[[ PAGE EXTRACT open ]]
New York City

Asian American woman attacked on NYC subway says she doesn't think it was a hate crime

Sue Young, the victim, does not believe the attack was racially motivated

Gary Hershorn/Getty Images

New York City police are searching for an unidentified young woman who was recorded last week physically assaulting an Asian American woman and harassing her family, as well as a bystander who videotaped the confrontation. 

A video recorded by Joanna Lin of New York, the bystander, and uploaded to social media this past weekend shows the young woman, along with two other unidentified females, berating another woman and her family on an F train in Manhattan last Thursday, lunging at them as well as the passengers who attempted to diffuse the situation. One of the young women pulled the victim by her hair and made an “anti-ethnic remark,” according to a statement by the NYPD. Although three people appear in the video, police have said they are looking for only one suspect.

The NYPD has said the incident is being investigated as a hate crime. The now-viral video that was posted to X, the platform formerly known as Twitter, has prompted anger and fear across the Asian American community. Sue Young, a 51-year-old tourist from Nevada, has come forward as the victim.

Though the NYPD’s Hate Crimes Task Force is investigating the incident, both Young and Lin said they do not believe that the incident was a hate crime. Young said she believes that stereotypes about Asians being less confrontational and more passive likely led the young women, who are Black, to see them as easy targets, but she does not believe that they were initially motivated by racial animus.
[[ PAGE EXTRACT closed ]]
[[ RECORD EXCERPTS open ]]
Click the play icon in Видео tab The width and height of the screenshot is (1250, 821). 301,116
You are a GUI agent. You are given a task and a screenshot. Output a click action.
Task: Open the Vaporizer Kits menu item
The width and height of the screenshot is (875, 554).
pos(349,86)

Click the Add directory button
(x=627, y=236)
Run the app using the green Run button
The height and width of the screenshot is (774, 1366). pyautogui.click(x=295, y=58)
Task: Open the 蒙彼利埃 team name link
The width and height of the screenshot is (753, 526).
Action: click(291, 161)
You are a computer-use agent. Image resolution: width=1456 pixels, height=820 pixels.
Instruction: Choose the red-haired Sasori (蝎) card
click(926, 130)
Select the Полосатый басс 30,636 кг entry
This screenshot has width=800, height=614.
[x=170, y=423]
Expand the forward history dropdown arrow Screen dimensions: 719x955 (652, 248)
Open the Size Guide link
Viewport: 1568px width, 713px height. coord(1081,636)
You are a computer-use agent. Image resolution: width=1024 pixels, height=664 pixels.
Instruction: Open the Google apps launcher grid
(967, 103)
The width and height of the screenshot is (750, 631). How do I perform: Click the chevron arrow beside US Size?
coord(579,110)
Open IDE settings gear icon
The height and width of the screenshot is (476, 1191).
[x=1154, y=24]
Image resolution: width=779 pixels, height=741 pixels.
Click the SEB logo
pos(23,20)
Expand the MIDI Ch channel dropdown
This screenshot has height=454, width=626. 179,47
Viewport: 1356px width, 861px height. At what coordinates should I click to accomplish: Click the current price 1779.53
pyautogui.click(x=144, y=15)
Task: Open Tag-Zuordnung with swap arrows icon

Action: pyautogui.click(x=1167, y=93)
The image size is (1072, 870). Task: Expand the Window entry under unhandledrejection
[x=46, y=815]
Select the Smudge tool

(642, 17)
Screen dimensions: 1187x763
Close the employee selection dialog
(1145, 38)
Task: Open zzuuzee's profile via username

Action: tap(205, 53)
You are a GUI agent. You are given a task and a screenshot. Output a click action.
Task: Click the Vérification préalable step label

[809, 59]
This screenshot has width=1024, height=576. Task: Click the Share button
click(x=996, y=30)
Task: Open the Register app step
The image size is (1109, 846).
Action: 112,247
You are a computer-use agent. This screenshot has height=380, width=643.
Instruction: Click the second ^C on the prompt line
[[ RECORD EXCERPTS closed ]]
■ **WHAT YOU ARE ASKED TO DO**
Reproduce, word for word, the part of the subway attack article that starts at "Though the NYPD’s" and stops after "by racial animus.".

■ **SOLVED EXERCISE**
Though the NYPD’s Hate Crimes Task Force is investigating the incident, both Young and Lin said they do not believe that the incident was a hate crime. Young said she believes that stereotypes about Asians being less confrontational and more passive likely led the young women, who are Black, to see them as easy targets, but she does not believe that they were initially motivated by racial animus.